アメリカの多様化と人種差別について

2023年6月29日、米国連邦最高裁判所(Supreme Court)は、アジア系アメリカ人(主に中国系)の学生団体「公平な入学者選抜を求める学生たち」(SFFA – Student for Fair Admissions)がハーバード大学とノースキャロライナ大学に対しておこした裁判で、ハーバード大学がアファーマティブ・アクション制度を採用しているのは違憲である、という判決を下しました。

アジア系の学生は、白人も含めた別の人種の学生よりSAT(大学入学のための共通テスト)の点数も、高校の成績もはるかに良いのに、アファーマティブ・アクションの為にハーバード大学とノースキャロライナ大学への合格率を落とされた、と抗議をしてきました。

ただ、全米でみると、アジア系の人口はわずか7.2%であるにもかかわらず、ハーバード大学の学生の29%はアジア系の学生だそうです。(参考文献:”Supreme Courts Guts Affirmative Action, effectively ending race-conscious admissions”, WBEZ Chicago, June 29, 2023)

ここで、アファーマティブ・アクションについておさらいをしましょう。アファーマティブ・アクションとは、マイノリティー(黒人、ヒスパニック、アジア系、女性など)をマジョリティー(多くの場合は白人男性)の差別をなくすのはもちろん、積極的に雇用機会を与えましょう、というルールです。そして、社会の多様性(ダイバーシティー)を高めましょう、ということです。
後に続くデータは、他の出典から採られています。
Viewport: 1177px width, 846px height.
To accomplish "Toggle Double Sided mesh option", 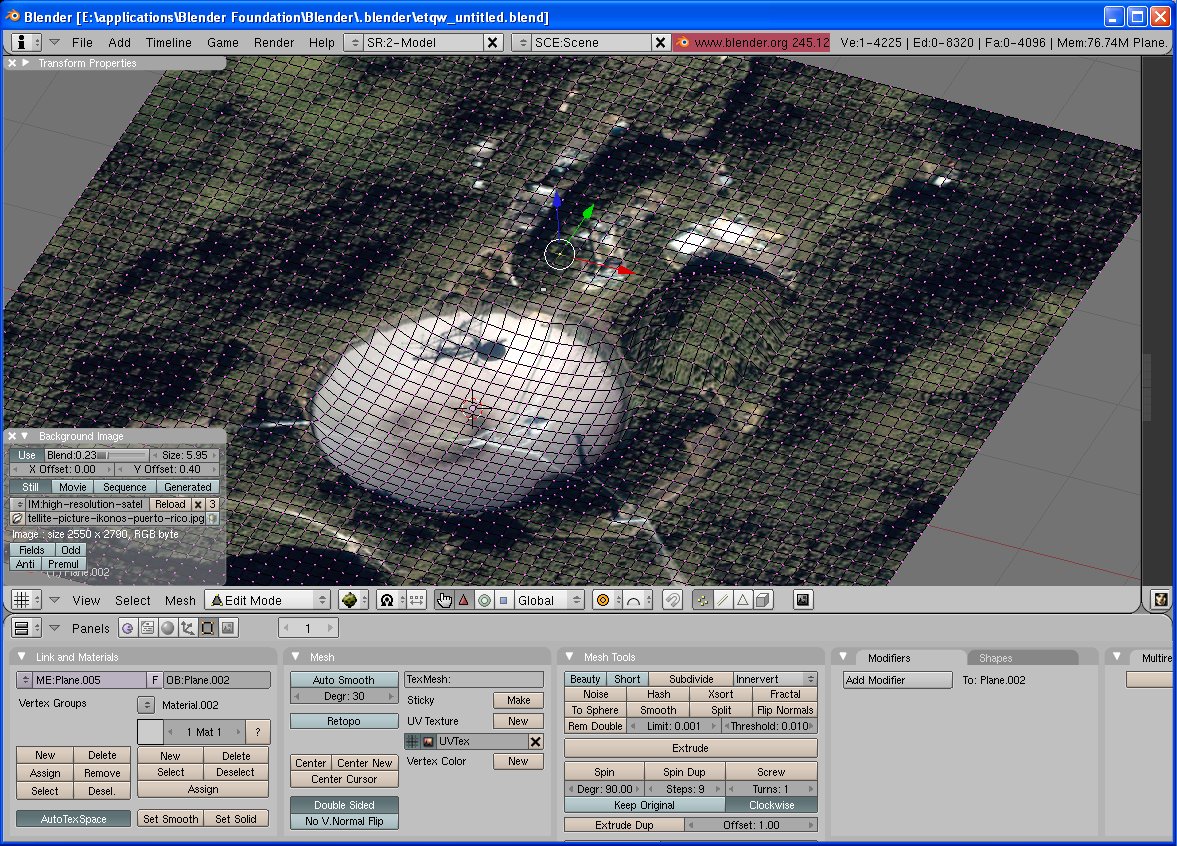I will click(x=344, y=805).
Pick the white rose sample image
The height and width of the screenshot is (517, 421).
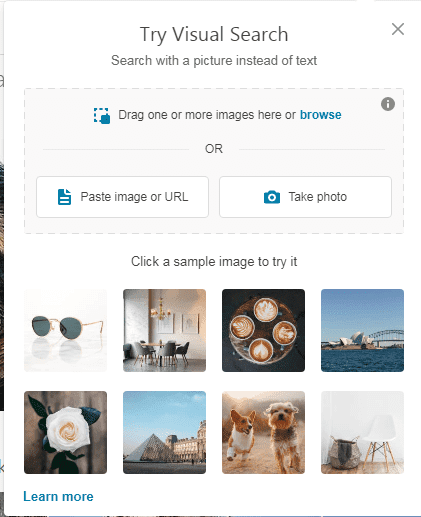tap(65, 432)
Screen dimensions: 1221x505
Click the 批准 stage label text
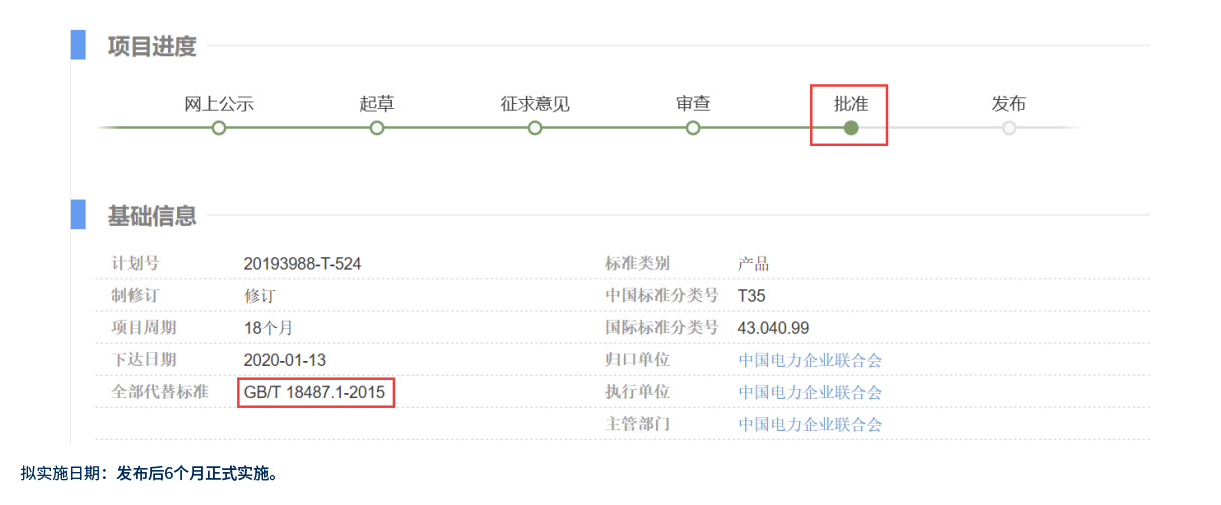(851, 104)
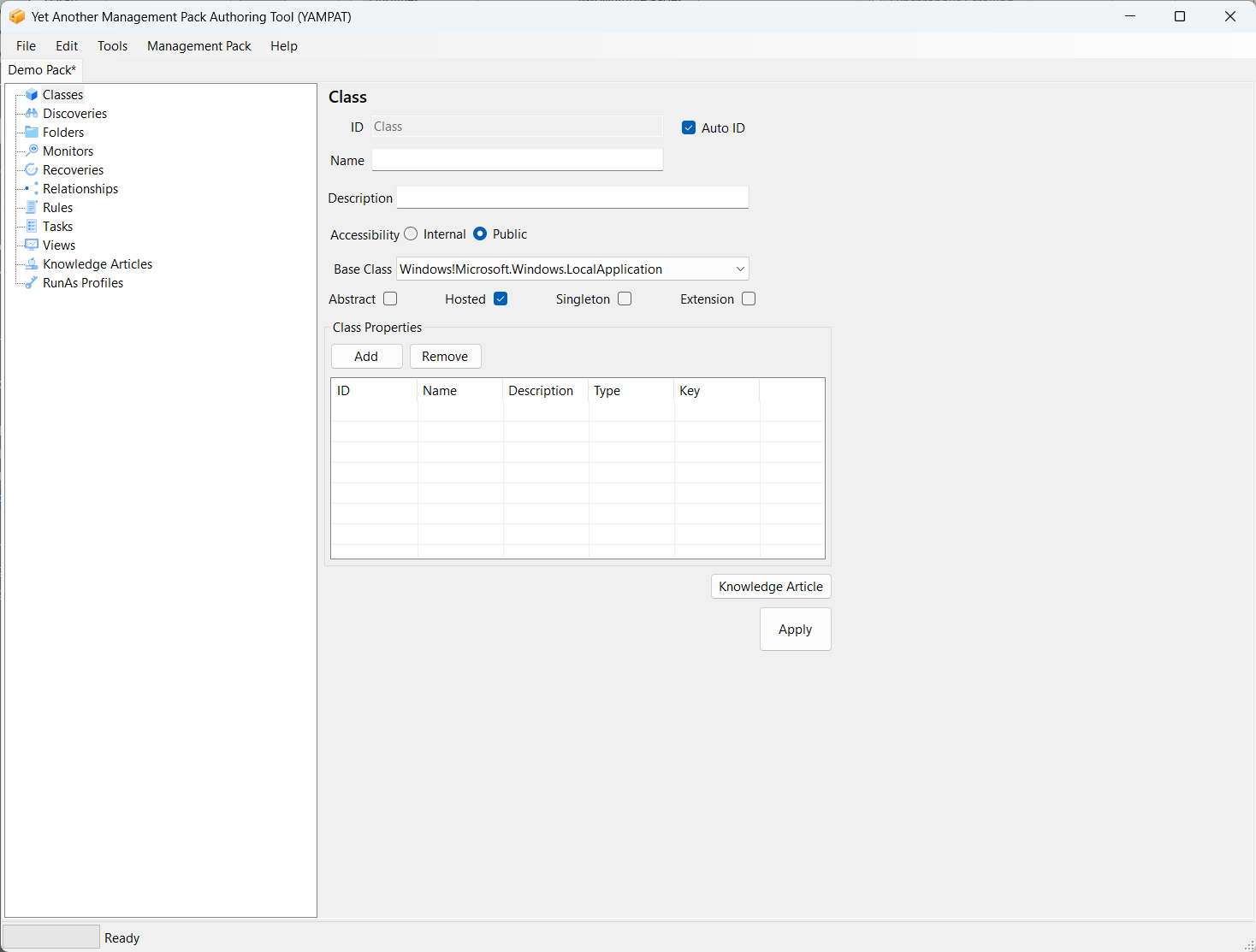Image resolution: width=1256 pixels, height=952 pixels.
Task: Click the Relationships icon in tree
Action: tap(32, 189)
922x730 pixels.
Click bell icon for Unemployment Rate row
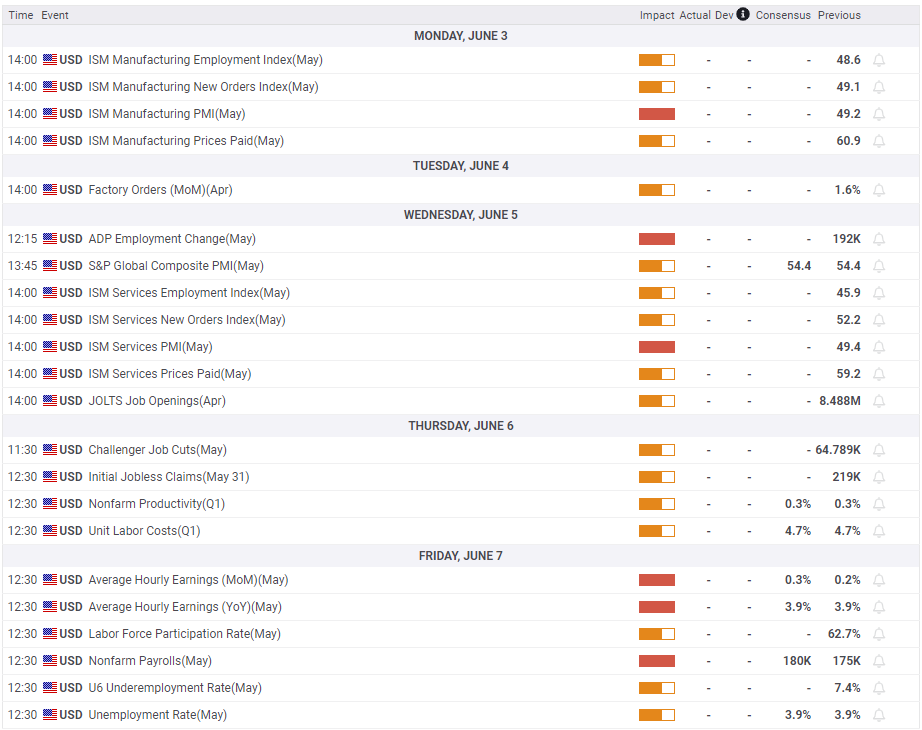point(879,715)
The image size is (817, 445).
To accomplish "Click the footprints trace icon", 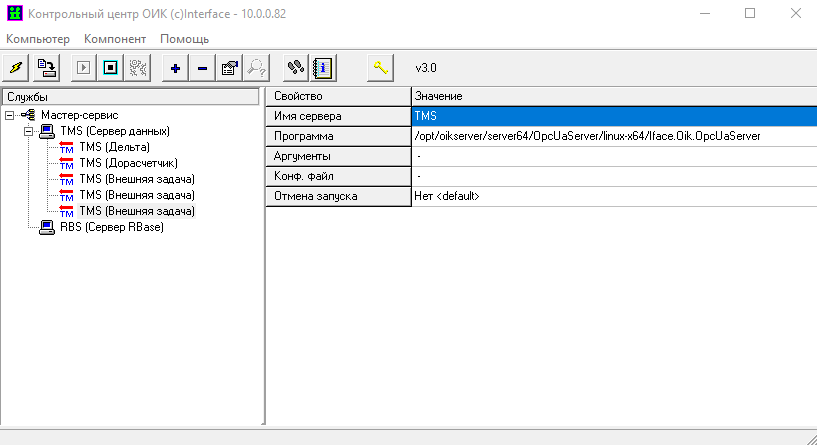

企業でも、採用する地域の人種や性別の分布にあわせ、マイノリティーをマジョリティーの採用率の最低80パーセントは採用し、企業の多様性を高める必要があります。

少し前になりますが、ニュースウィークによると、アジア系アメリカ人がハーバード大学に合格するには、SATの点数を白人よりも140点、ヒスパニックよりも270点、黒人よりも450点多く取る必要があるという調査もありました。(参考文献:”At Harvard, “too Jewish” has become “too Asian” by George C. Leef, Newsweek, 6/14/2015)

最も、アメリカの大学の入学選考は、SATの点数だけで決まるわけではありません。高校の成績証明書も去ることながら、スポーツ、ボランティア、音楽、などの取り組み方、高校の先生方や他の団体からの推薦状、どのような語学ができるか、なども選考の大事な基準になりますので、テストの点数だけでは論議をすることはできません。

最近、逆にSATの点数を入学選考から外している大学も出てきました。アイビー・リーグの大学ではありませんが、名門シカゴ大学もその一つです。

SATの点数は、親の収入が多い家庭の子供の方が高い、という調査もあります。そのため、SATの点数を重視すると、大学に同じような家庭・人種出身の学生ばかりが集まり、大学に活気がなくなる、という考えから大学入学選考からSATをはずした大学があるのです。

日本では、今までほぼ積極的是正政策はありませんでしたが、最近になって、工学部に女子枠を作ろう、という動きがあります。

「トヨタに限らず、半導体メーカーも含めて、産業界からの女性人材のリクエストはずっとありました。企業にとって、女性目線での製品開発というのは不可欠です。例えば、性能が同じであっても、カラーリングやデザインが異なれば売り上げがぜんぜん変わりますから。それと、ダイバーシティー、女性や外国人も含めたなかで、多様な社会ニーズに対応することが重要です」(参考文献:「増える工学部による女子枠は男子学生に対する逆差別なのか? 制度の背景にトヨタあり。(Aera 2023年3月8日)

アメリカのように法律で積極的是正政策が打ち出されているのとは違い、産業界からの要請で女子枠を作る、というのが日本の大学の実情のようです。

最も、米国の大学に比べて、日本の大学は極端に多様化が進んでいない面もあるので、単純比較をすることはできません。名古屋大学では、「工学部には7学科ありますが、化学生命工学科と環境土木・建築学科では、女子学生の割合が20%を超えています。ところが、電気電子情報工学科とエネルギー理工学科は特に少なくて、6%前後しかいない。ですから、その二つの学科を先行して女子枠を実施しました」

学生の20%にしても、女性はわずか5人に1人なので、極端に女性が少ないですね。

ある意味、米国ではアファーマティブ・アクションを取らなくでも、ある程度は多様化 が進んだから、だんだんアファーマティブ・アクションを見直す時期になってきた、という側面もあるのかもしれません。

ただ、私の個人的な感想ですが、いくらSATの成績と高校の成績が良くても、本来米国の人口の7.2%しかいないアジア系の学生が、ハーバード大学は29%もいる、ということを考えると、単純にアジア系学生差別だとも思えません。そもそも、シカゴ大学のように米国の大学選別方法を変更するしかないと思います。